In the material below, the required lines run from the one containing "Task: Open the Documents storage row" through the one containing "Viewport: 706px width, 1568px height.". Copy those lines exactly, ends included, and nothing else.
START INPUT DATA
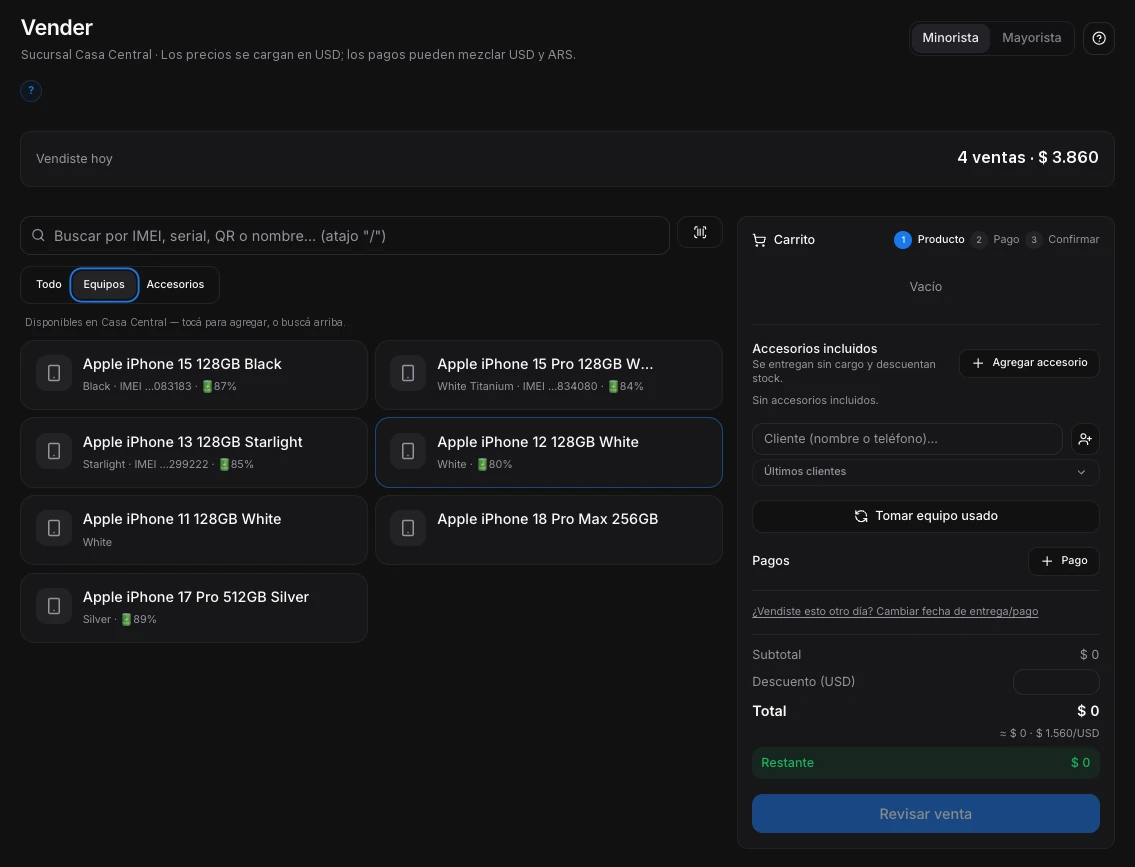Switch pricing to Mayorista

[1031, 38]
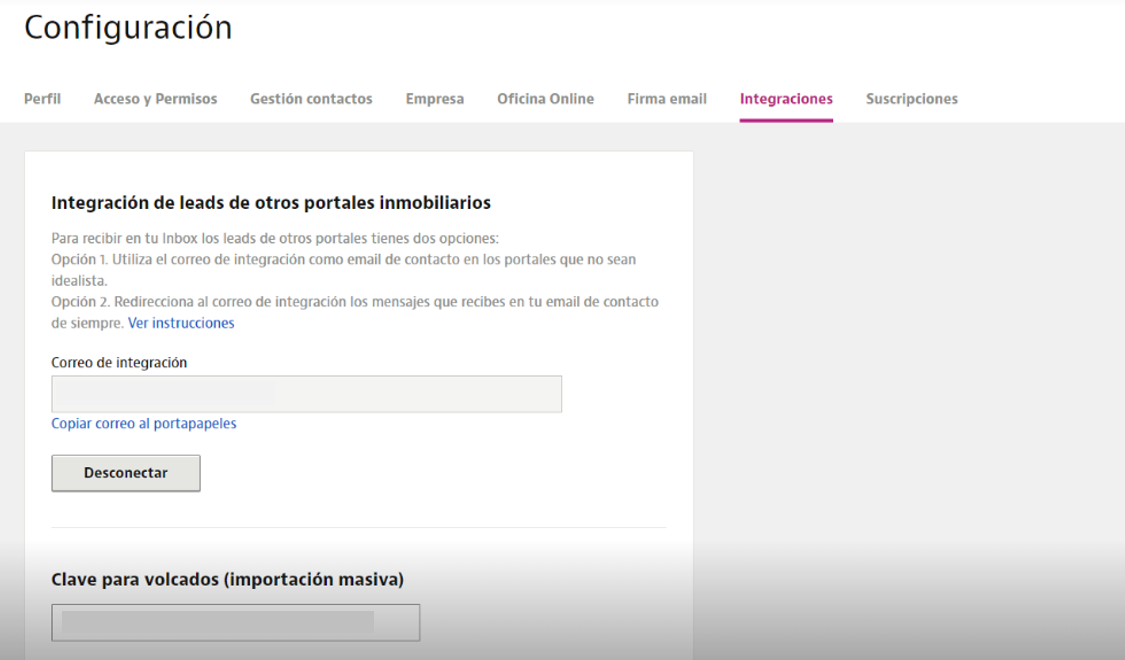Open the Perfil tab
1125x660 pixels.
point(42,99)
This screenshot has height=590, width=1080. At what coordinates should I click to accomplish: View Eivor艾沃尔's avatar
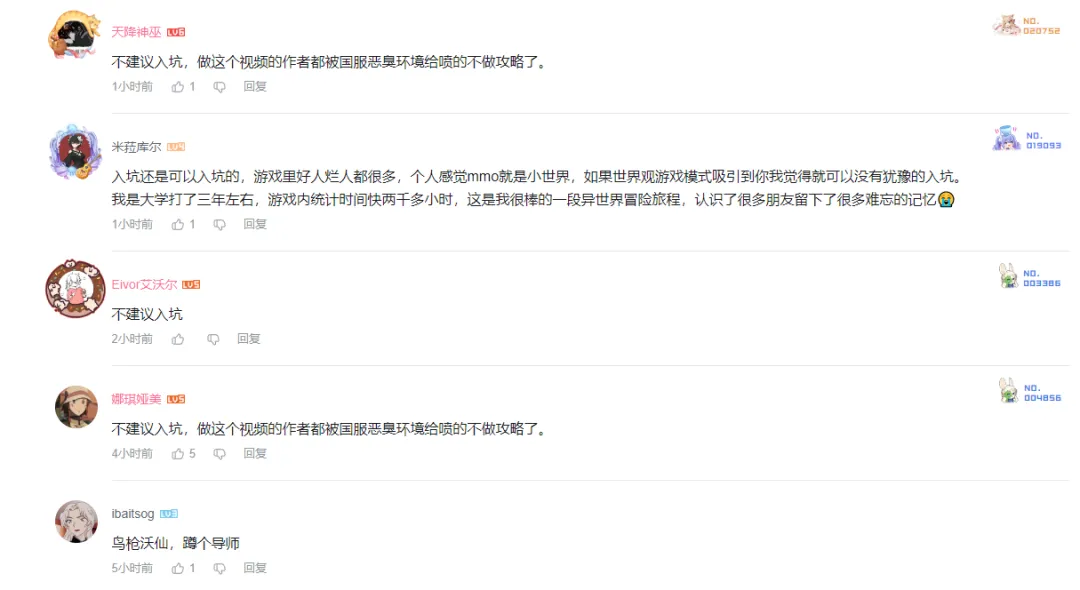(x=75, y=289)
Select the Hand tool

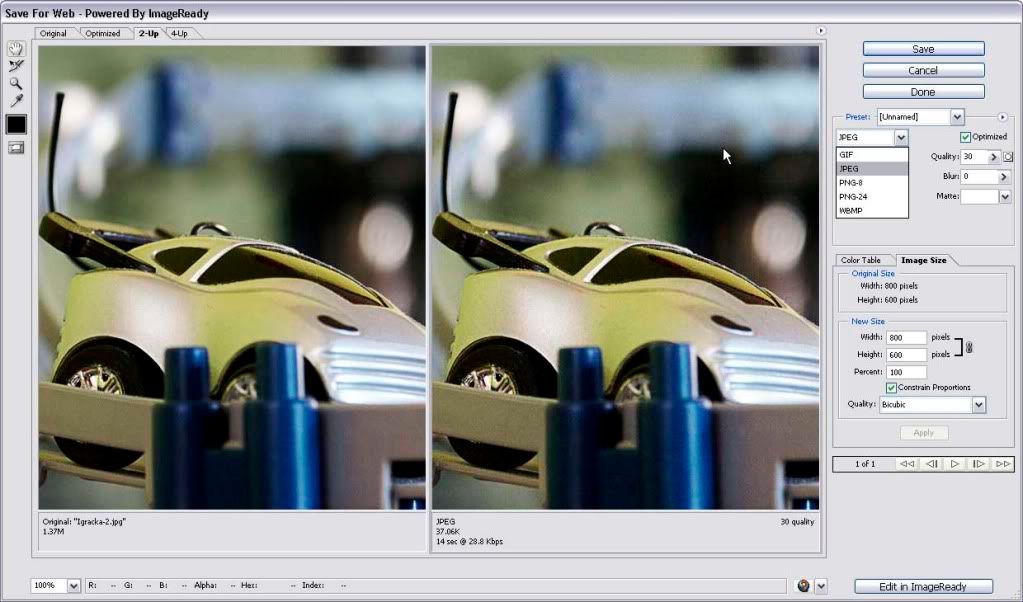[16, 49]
END INPUT DATA
START INPUT DATA
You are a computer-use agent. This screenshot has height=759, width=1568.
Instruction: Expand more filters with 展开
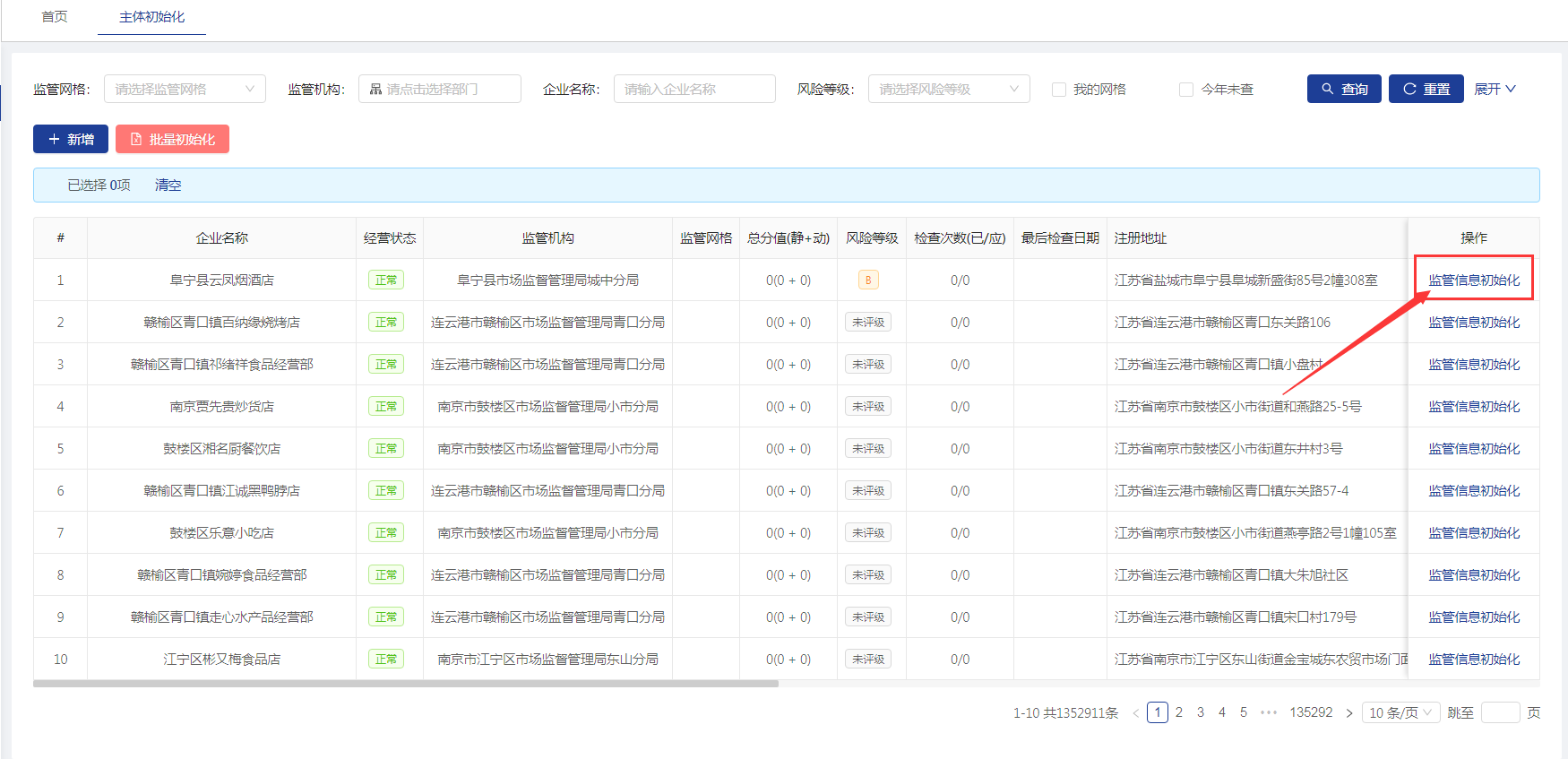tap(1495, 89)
END INPUT DATA
START INPUT DATA
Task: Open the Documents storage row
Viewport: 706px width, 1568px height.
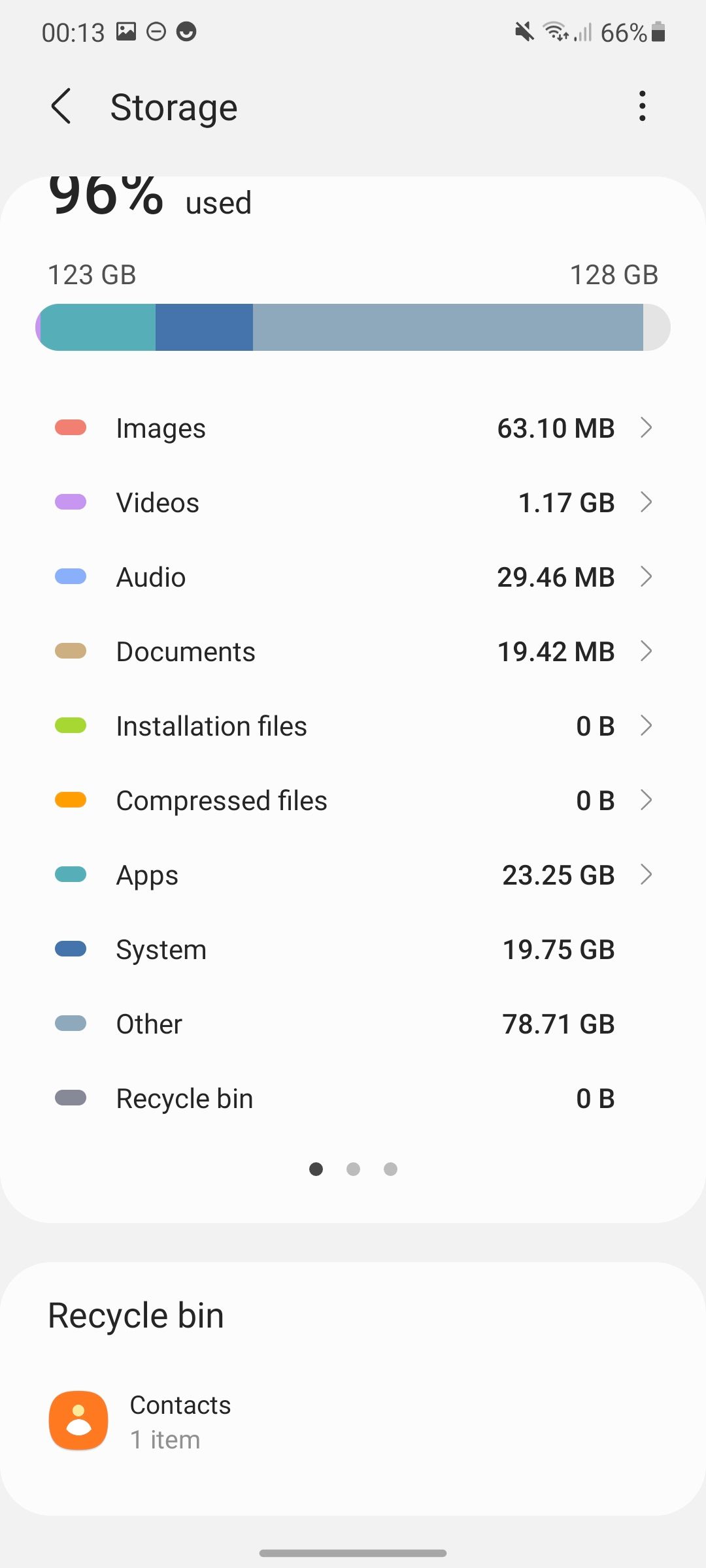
END INPUT DATA
> EXERCISE SOLUTION
Task: Open the Documents storage row
Viewport: 706px width, 1568px height.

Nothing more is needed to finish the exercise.